Pour gommer les disparités et assurer un même niveau de services à tous les salariés, les services de santé au travail sont désormais tenus de proposer une « offre socle », un bouquet minimal de services. Sur le modèle de ce qui a été fait pour les organismes de formation, seuls les services de santé au travail proposant cette offre socle et garantissant une certaine transparence sur leurs comptes seront certifiés. A côté de cette offre commune de base, qui devra couvrir toutes les missions attendues des services de santé au travail, ces derniers pourront proposer, comme aujourd’hui, une offre complémentaire, à la carte, en fonction des attentes de l’entreprise : formation au secourisme, intervention de prévention en entreprise… Le développement des interfaces digitales dans l’entreprise pourrait trouver ici une rampe d’accélération, au travers d’applications diverses, d’outils de suivi des vaccins pour les déplacements internationaux, d’alertes d’incitation à la déconnexion, de plateformes de big data, etc.
La France en retard dans la prévention
L’intégrité physique des salariés a été à la base du droit du travail dès 1841 pour les mineurs, en 1893 pour tous les travailleurs, puis dans les deux dernières décennies du 20ème siècle (prévention des accidents du travail en 1976, directive-cadre européenne en 1989).

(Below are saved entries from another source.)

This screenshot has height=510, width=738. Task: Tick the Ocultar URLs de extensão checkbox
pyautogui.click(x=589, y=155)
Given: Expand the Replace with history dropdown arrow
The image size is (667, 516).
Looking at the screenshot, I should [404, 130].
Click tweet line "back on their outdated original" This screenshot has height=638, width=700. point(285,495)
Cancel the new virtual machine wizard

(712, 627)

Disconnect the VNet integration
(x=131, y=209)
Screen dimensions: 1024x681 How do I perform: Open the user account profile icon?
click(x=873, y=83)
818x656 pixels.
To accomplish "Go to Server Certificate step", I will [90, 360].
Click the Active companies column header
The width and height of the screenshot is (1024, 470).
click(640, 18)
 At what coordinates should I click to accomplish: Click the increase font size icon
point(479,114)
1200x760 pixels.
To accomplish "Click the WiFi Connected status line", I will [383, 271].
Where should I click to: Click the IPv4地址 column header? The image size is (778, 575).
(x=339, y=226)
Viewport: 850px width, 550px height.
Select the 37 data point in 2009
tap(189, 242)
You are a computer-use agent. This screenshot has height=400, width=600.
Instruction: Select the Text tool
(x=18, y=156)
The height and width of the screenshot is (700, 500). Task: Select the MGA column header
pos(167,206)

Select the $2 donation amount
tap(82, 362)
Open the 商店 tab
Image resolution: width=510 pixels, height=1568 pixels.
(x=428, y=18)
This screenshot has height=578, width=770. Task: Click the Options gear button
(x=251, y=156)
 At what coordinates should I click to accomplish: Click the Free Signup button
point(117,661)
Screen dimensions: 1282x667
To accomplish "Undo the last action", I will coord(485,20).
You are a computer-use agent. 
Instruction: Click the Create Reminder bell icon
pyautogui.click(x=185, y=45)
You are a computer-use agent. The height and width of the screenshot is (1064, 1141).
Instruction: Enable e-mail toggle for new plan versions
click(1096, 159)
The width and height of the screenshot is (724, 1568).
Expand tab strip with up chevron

Dans la compréhension managériale, force est de reconnaître que le fait est beaucoup plus récent. Et la France accuse encore certains retards en matière de prise en compte de la santé dans les entreprises. Selon l’agence européenne pour la sécurité et la santé au travail, l’Hexagone est, avec la Finlande, le pays de l’Union européenne le plus touché par les troubles musculo-squelettiques (TMS). Surtout, le pays ne consacre que 3% des cotisations AT/MP (accidents du travail/maladies professionnelles) à l’évaluation des risques professionnels, contre 10% pour l’Allemagne. Alors que les « parcours de soin » deviennent de plus en plus des « parcours de vie », difficile de ne pas donner à l’entreprise et aux organisations du travail la place qui leur revient mécaniquement et symboliquement dans la vie des individus.